EMERGING MARKETS: Further east

As Turkey’s private equity market has hotted up in the last few years, most of the attention has inevitably focused on the country’s largest city, Istanbul. Recent acquisitions like Pronet Güvenlik, Penti CorapSanayi, Frigo-Pak and Yemeksepeti are all based there.

However, the vast area of Anatolia to the east of Istanbul is starting to yield some serious private equity opportunities. Indeed, the European Investment Fund is currently running a request for proposals to run an Anatolian private equity fund targeting around €30 million.

Historically the region has been seen as something of a backwater, with poor infrastructure and low levels of investment. “From a cultural and economic perspective, Turkey has been divided,” explains Sam Bodeur, an adviser to The Riverside Company, who was born in Anatolia. “You had the elite in Istanbul; but outside of this there were few hospitals, roads or ports and many migrants made their way to Istanbul.

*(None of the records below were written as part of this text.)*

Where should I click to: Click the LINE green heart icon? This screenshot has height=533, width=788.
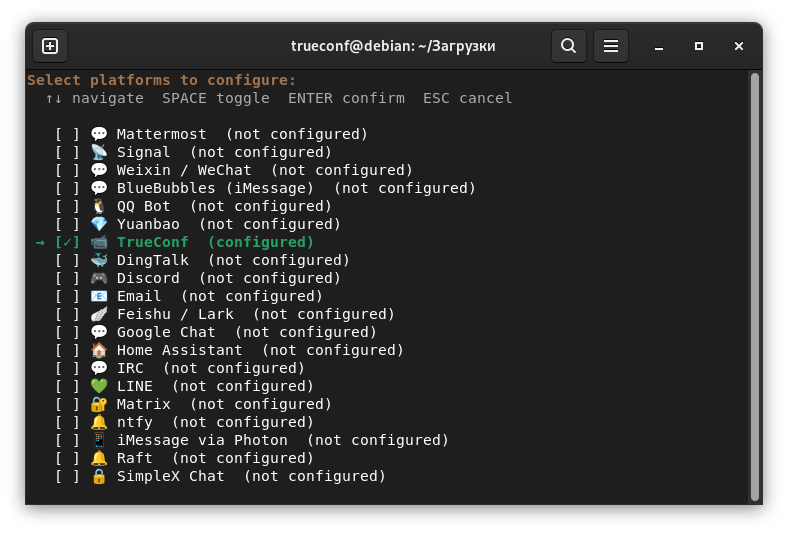coord(99,386)
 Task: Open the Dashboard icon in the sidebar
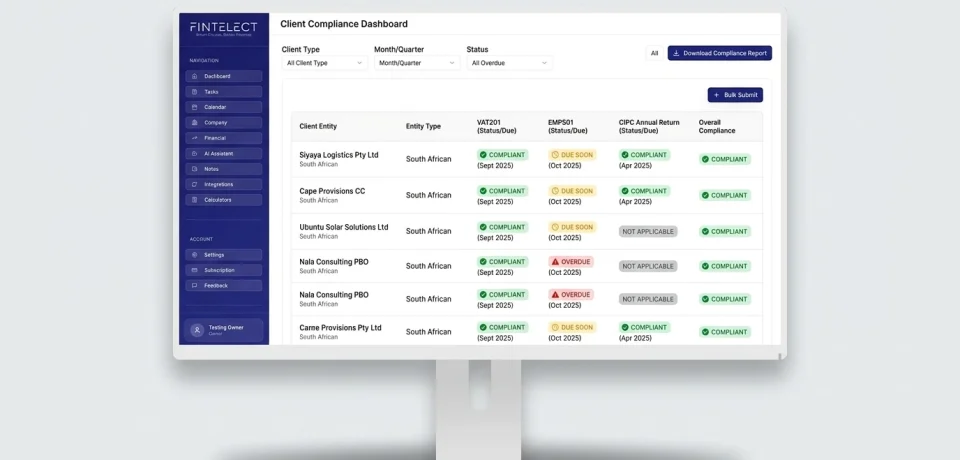(x=194, y=76)
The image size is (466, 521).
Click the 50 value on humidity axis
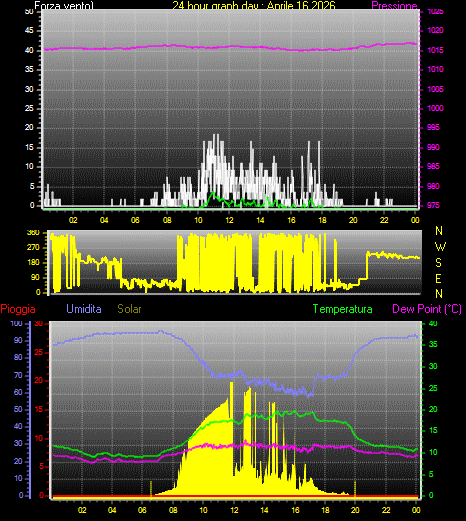pyautogui.click(x=18, y=409)
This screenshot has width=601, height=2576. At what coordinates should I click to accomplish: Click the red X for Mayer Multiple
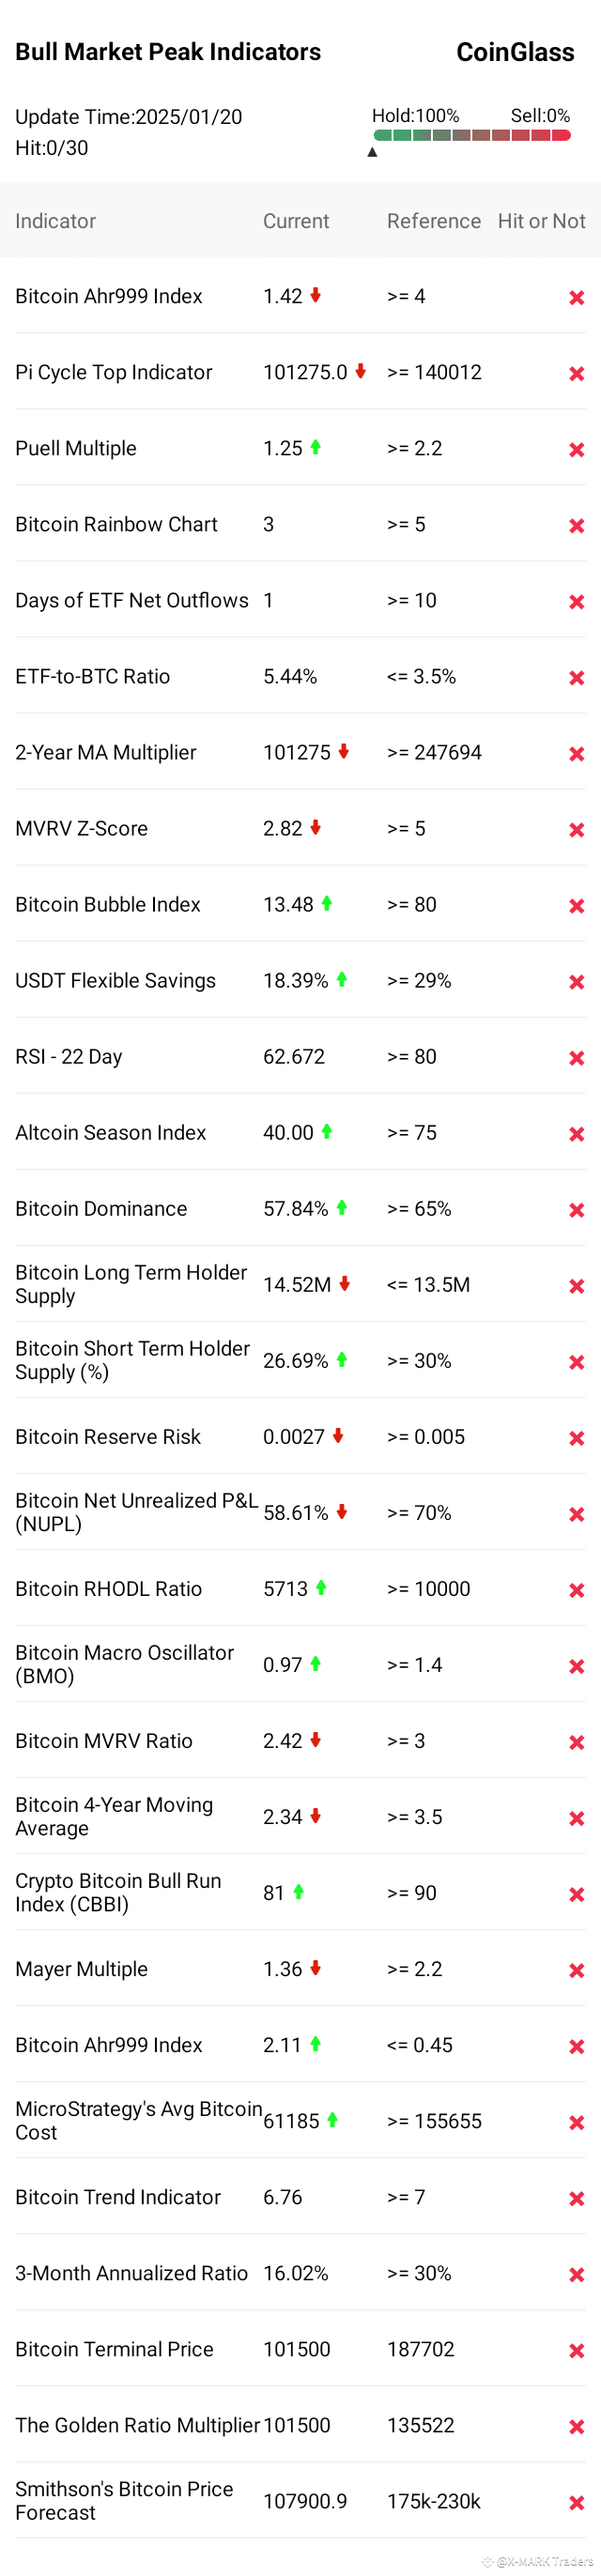(576, 1970)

But in the last few years there has been a dramatic change, he says. “Anatolia is now waking up as highways, sea ports and airports have been built and healthcare and education have improved. For example, there used only to be 400 hospitals in the region; now there are 1,300.”

This transformation is partly due to Europe’s desire for a secure energy supply from countries like Iraq, on Turkey’s eastern fringes. “This needs to be a safe bridge, so income distribution and terrorism issues have crept up the agenda,” says Bodeur. “As a result, there has been a determination to ensure security in Anatolia through economic development.”

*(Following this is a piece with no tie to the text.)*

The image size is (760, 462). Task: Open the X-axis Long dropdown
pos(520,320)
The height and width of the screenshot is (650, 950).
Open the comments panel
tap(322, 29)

It’s also partly due to the government’s desire to boost exports, as part of its drive to reduce its current account deficit. In June, the government made US$14 billion available for investment, and $8 billion of this was dedicated to East and Southeast Turkey. And the trend is upwards: according to Bodeur, exports from the top 250 Turkish companies outside Istanbul, Ankara and Izmir rose from US$6 billion in 2005 to $16 billion in 2010.

Anatolia has also benefited from the decline in Turkey’s exports to Europe, a consequence of the escalating financial crisis in the region – which has forced Turkey to focus more on the markets east and south of its borders. “Five years ago, 60 percent of Turkish exports were to Europe,” says Memet Yazici, managing partner of TRPE Capital. “Now, that has fallen to the low 40s [percent] and trade is moving towards the East, Middle East and Africa.”

In future, more and more companies will remain in Anatolia and become world class there rather than moving to Istanbul, Yazici argues. “In Anatolia, they can be closer to their customers, but also the quality of life is improving and is cheaper than in Istanbul.” He adds that the next deal he expects to close will be in Anatolia.

Riverside estimates that there are already around 600 Anatolian companies with enterprise values of between €20 million and €200 million, of which between 15 percent and 20 percent will be investible.

It is still early days. But with some significant players now actively targeting Anatolia, it may not be long before we’re hearing a lot more about deals in this up and coming region.